Kristi Porter, founder at www.signify.solutions

I'm Kristi Porter, and I started Signify to provide writing, consulting and strategy services to nonprofits and for-profit organizations with a social mission, primarily through copywriting, marketing, and business communications. I believe that cause-focused organizations like yours are the future of business. You're proof that companies can both make money and do good. And I'm here to help you get noticed and grow. When you succeed, we all win.


How to Easily Invest in Yourself and Your Organization

This past weekend I attended the Tribe Conference, a gathering primarily for writers. It was a really terrific event, and while all the speakers did a wonderful job, a few of them made points that struck me more deeply. I'm sure you can relate.

One of those was Dan Miller, an enormously successful speaker and author, who's session was about the importance of investing in yourself. In his talk, he cited Brian Tracy's advice, which is to invest 3% of your income on personal growth and development, and then to bump it up to 5% once you pass $50,000.

Could you do that? Investing in myself has been a high priority of mine for quite a while now, but I was surprised to see how many people around me didn't seem to have a personal investment plan, despite attending this event. I don't want this for you. I want you to prioritize it, despite the actual (and perceived) costs. 

How to Invest in Yourself and Your Organization

Why Invest in Yourself and Your Organization?

First of all, I'm not just talking about throwing money at the latest software, or buying fancy computers, or getting team t-shirts, though that would be snazzy. I'm talking about the "deeper" investments for personal and professional growth, which leads to added value and growth for your organization.

When you invest in yourself personally, you knowingly—and unknowingly—apply that new knowledge and experience everywhere around you. So, even then, you're benefitting your organization. And when you invest in yourself for your job, or on behalf of your organization, your directly applying that new knowledge to your role and your cause. Intentionally investing in yourself also often provides renewed energy, focus, determination, know-how, and purpose. So, why not get on board?

Invest in Micro-Learning

Mico-learning is a fancy, hyphenated word I made up for a category that includes books, podcasts, webinars, videos, email lists, and those kinds of things—honestly, because I wasn't sure what else to call it! ;) But this includes anything that is focused, small, and easily consumable. These examples are what the majority of us would turn to first as a learning opportunity, or personal investment. And, of course, most of these items are free, or can be acquired cheaply, so it's an easy sell.

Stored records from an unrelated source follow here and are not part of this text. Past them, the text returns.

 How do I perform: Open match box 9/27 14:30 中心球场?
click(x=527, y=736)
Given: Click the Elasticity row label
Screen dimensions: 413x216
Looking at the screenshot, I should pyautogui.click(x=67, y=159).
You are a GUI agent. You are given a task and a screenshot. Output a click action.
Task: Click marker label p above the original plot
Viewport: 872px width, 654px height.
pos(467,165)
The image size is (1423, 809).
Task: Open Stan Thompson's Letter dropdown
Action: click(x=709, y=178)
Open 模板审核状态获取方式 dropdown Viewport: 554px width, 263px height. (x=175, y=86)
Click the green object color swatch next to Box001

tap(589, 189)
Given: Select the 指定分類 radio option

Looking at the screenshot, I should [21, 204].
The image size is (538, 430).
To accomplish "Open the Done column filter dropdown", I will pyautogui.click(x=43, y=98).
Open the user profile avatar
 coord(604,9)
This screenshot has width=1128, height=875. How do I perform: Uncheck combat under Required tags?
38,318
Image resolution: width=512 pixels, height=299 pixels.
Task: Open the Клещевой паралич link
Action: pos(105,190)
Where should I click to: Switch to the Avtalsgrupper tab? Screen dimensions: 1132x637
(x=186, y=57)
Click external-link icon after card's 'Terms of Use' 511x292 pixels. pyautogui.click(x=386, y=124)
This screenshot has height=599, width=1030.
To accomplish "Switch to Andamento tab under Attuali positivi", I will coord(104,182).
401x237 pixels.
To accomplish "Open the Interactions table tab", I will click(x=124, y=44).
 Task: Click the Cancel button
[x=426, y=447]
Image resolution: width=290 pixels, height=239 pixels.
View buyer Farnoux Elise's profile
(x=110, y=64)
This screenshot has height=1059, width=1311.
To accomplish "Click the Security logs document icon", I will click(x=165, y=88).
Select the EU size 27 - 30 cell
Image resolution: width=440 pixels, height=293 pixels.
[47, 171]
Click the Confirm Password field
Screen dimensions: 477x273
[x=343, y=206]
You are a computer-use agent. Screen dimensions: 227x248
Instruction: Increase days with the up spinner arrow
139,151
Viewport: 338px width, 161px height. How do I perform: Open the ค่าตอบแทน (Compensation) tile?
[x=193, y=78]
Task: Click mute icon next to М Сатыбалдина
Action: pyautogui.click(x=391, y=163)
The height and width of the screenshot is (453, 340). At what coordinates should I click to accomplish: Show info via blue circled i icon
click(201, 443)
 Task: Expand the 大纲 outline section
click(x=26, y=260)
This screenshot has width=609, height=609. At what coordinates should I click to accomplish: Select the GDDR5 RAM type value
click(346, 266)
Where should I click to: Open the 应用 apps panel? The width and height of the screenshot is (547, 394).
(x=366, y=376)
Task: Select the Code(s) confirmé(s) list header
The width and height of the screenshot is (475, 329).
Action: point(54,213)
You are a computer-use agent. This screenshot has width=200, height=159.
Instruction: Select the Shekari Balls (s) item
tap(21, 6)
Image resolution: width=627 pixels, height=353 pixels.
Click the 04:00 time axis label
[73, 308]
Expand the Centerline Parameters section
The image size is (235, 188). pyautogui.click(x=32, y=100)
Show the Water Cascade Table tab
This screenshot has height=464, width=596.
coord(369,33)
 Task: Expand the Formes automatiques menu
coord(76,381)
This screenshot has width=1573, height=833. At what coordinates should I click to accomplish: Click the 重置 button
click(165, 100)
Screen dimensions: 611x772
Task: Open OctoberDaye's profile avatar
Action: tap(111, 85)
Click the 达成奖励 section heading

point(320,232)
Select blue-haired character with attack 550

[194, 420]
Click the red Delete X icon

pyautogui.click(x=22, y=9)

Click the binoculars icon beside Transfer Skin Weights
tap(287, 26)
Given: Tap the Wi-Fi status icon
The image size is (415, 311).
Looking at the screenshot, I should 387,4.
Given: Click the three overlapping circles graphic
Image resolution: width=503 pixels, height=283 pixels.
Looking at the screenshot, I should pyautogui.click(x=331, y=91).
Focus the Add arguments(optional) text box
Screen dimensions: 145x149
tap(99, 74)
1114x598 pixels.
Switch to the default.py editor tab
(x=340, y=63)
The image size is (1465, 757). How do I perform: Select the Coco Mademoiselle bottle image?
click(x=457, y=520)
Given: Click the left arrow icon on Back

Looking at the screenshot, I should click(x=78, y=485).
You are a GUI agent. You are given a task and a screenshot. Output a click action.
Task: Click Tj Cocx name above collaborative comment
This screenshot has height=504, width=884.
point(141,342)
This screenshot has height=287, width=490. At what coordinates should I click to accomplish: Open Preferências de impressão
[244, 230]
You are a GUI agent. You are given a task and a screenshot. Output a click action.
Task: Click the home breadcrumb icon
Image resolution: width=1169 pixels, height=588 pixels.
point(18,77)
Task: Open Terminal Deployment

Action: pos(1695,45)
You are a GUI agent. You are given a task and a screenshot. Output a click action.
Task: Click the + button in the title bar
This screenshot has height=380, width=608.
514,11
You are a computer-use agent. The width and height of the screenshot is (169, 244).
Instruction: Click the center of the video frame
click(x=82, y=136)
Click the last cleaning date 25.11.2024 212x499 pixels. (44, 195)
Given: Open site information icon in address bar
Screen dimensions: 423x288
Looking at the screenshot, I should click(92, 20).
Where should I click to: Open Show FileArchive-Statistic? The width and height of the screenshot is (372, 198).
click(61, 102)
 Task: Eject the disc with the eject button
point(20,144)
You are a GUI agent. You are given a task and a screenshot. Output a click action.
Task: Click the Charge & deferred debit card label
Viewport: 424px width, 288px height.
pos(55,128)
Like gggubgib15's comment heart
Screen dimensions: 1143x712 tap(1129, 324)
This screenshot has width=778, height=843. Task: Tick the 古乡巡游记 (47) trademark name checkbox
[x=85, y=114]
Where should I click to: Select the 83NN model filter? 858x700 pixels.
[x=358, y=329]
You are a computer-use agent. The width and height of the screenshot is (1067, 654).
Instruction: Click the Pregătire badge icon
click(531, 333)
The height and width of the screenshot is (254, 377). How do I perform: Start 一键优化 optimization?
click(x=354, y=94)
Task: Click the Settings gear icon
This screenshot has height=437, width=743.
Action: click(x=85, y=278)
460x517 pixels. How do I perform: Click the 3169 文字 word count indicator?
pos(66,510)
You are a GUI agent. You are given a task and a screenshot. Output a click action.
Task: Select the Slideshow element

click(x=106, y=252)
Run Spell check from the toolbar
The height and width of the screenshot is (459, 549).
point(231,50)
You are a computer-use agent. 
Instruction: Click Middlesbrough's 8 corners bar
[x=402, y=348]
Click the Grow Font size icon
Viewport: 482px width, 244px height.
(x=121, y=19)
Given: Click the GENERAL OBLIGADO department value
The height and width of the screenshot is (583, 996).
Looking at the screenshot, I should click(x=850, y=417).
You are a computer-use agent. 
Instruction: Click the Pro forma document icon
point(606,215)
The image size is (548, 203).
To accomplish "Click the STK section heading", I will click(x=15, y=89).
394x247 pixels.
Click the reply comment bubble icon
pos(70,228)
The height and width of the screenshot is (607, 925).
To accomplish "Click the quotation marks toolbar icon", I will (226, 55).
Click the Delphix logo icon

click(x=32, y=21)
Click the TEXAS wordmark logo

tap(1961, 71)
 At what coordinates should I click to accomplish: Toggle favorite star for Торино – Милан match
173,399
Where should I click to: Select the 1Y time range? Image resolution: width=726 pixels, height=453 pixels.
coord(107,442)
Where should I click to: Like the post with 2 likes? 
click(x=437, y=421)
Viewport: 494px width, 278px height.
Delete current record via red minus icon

In fact, because they're all around you, my advice would be to take advantage of these kinds of media weekly, if not more frequently. People who are always learning and trying to better themselves in some way are likely to be the ones that make a bigger difference, are valued more at their organizations, lead others more successfully, and generally do better overall. You may have even heard the phrases "leaders are readers" or "leaders are learners." It's true! I guarantee the people you most admire, from business leaders to celebrities, invest in themselves in these ways.

Invest in Live Events

In the world we now live in, there are opportunities at every turn to watch events online, participate in webinars, and connect digitally with influencers and peers. However, there is still no replacement for attending in-person. It's hard to replicate that feeling of a live event. It's more invigorating and motivating. And the connections made there are stronger than they would be online. 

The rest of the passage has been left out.